◆ Information shown
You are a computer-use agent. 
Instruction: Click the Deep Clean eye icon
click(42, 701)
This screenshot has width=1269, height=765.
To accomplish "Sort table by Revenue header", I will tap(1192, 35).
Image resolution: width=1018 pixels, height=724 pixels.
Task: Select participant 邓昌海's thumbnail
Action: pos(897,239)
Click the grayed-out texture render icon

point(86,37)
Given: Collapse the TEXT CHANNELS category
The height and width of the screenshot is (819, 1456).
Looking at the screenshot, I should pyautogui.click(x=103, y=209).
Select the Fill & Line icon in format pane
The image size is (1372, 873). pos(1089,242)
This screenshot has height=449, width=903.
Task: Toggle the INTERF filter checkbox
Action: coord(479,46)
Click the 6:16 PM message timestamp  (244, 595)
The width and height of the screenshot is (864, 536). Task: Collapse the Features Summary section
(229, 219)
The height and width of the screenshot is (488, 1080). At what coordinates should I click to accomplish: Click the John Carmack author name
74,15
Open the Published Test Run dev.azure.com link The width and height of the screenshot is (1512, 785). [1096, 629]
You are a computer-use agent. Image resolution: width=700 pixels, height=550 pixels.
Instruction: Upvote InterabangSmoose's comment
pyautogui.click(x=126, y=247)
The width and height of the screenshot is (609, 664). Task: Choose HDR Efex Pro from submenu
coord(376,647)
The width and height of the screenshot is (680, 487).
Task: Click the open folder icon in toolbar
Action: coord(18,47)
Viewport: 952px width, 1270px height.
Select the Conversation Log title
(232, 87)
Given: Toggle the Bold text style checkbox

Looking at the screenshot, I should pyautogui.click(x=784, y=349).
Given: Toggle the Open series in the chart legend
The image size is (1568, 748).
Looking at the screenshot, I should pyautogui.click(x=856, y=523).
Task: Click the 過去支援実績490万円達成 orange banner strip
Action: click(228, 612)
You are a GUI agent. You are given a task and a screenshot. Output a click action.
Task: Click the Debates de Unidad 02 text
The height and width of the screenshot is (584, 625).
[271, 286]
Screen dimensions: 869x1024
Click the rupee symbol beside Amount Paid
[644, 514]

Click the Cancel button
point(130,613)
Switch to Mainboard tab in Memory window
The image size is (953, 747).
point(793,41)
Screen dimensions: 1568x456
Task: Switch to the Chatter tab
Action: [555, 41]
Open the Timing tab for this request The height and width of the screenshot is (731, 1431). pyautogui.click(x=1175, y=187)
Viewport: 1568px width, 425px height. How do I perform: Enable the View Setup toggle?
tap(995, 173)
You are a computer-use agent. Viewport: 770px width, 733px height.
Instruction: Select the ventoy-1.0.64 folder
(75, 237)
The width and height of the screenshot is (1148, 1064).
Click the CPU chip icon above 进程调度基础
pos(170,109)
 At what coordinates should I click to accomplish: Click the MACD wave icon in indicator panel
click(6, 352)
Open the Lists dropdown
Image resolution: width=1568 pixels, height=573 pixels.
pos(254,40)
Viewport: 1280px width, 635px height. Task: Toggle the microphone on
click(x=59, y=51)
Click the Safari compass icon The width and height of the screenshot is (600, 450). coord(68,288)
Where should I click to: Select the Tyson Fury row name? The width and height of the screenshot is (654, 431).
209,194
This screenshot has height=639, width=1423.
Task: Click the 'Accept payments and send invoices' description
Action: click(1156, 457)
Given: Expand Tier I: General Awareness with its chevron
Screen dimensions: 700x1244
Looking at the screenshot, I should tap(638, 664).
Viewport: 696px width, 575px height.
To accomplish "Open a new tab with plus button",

◆ Problem to work on
The expected result is a copy of each line in the records where "with" appears.

◆ Reply to the task
Given: Expand Tier I: General Awareness with its chevron
To accomplish "Open a new tab with plus button",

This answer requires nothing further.